WRITTEN TASK 1:
Answer these questions from the skill transfer exercise description:
(a) How much time does the exercise require?
(b) What three things does the exercise focus on?
(c) What does the description say can help participants overcome learning resistance in themselves and in the work environment?

SOURCE:
[BEGIN]
3.6 Skill transfer exercise
Time required:30-45 minutes
This exercise is to help participants transfer the learning
experiences of the workshop into their real-world activities as elected
officials. The focus of this exercise is on raising expectations, engaging in
realistic planning, and making personal commitments. Most of the work is done on
a personal basis with some interpersonal sharing.
Between knowing and doing there is a wide chasm.
It is generally agreed that the purpose of training is to
improve the way people do things by showing them a better way.
In fact, the success of a training experience can be measured
by the amount of personal growth and change that takes place both during
training and after the training is over.
Training rarely has the impact on workshop participants that
trainers hope it will have, particularly after an exposure of only a few hours.
The exhilaration of the moment fades quickly when the trainee is confronted with
old work habits and of work associates who have not shared the training
On the other hand, commitments to learning and change made at
the close of a workshop can help participants overcome learning resistance in
themselves and in the work environment. A trainer can help learners make a
successful transition from the world of learning to the world of doing through a
few simple planning exercises. Think about it this way. The time taken to
encourage learning transfer could be the difference between a brief exposure to
some interesting ideas and a life-changing experience.
[END]
WRITTEN TASK 2: Format everything from the start of the entries down through the line that contains "will (x=75, y=643)." as a numbered list with one line per item, skipping blank lines.

INPUT:
[BEGIN]
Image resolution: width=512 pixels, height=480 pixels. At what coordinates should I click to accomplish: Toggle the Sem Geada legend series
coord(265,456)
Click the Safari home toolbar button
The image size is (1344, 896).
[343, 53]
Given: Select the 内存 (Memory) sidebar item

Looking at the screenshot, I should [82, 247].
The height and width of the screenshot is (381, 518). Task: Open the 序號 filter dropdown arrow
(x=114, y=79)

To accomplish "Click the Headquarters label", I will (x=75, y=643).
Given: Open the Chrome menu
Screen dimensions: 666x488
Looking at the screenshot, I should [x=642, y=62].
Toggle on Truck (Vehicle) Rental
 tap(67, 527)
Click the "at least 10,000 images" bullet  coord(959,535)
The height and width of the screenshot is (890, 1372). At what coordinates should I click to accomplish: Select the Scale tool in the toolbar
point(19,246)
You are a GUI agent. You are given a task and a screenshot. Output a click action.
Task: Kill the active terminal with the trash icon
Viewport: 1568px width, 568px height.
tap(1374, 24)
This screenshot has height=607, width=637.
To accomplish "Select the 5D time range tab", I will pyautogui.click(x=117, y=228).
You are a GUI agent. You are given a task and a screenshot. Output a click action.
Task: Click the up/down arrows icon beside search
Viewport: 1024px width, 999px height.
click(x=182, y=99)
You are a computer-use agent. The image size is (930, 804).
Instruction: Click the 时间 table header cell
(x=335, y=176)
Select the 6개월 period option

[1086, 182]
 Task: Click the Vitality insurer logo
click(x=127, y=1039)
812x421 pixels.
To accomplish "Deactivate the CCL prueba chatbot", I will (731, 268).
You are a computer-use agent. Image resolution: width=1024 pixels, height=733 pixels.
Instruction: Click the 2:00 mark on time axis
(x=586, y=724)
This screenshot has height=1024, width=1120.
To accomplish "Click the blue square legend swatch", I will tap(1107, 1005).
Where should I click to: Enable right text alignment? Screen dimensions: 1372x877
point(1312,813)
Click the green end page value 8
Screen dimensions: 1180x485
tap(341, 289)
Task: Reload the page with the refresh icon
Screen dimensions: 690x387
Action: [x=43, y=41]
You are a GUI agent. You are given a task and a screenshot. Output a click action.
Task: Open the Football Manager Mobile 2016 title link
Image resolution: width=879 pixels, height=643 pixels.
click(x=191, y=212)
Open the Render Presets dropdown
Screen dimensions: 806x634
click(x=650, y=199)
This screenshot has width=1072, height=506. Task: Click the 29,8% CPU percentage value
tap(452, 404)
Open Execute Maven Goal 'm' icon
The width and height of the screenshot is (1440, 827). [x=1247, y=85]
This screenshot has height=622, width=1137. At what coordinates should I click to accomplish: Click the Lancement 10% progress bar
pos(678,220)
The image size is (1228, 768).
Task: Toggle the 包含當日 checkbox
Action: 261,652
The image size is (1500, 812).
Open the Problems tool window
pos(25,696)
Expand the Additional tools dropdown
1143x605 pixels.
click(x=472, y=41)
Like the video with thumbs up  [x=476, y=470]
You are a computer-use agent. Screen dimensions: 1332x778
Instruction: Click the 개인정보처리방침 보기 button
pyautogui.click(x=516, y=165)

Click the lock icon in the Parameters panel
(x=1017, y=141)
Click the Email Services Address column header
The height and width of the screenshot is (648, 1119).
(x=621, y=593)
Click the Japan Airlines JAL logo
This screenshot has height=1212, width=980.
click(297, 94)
[END]
CORRECT OUTPUT 1:
(a) 30-45 minutes.
(b) Raising expectations, engaging in realistic planning, and making personal commitments.
(c) Commitments to learning and change made at the close of a workshop.

CORRECT OUTPUT 2:
1. Image resolution: width=512 pixels, height=480 pixels. At what coordinates should I click to accomplish: Toggle the Sem Geada legend series
2. coord(265,456)
3. Click the Safari home toolbar button
4. The image size is (1344, 896).
5. [343, 53]
6. Given: Select the 内存 (Memory) sidebar item
7. Looking at the screenshot, I should [82, 247].
8. The height and width of the screenshot is (381, 518). Task: Open the 序號 filter dropdown arrow
9. (x=114, y=79)
10. To accomplish "Click the Headquarters label", I will (x=75, y=643).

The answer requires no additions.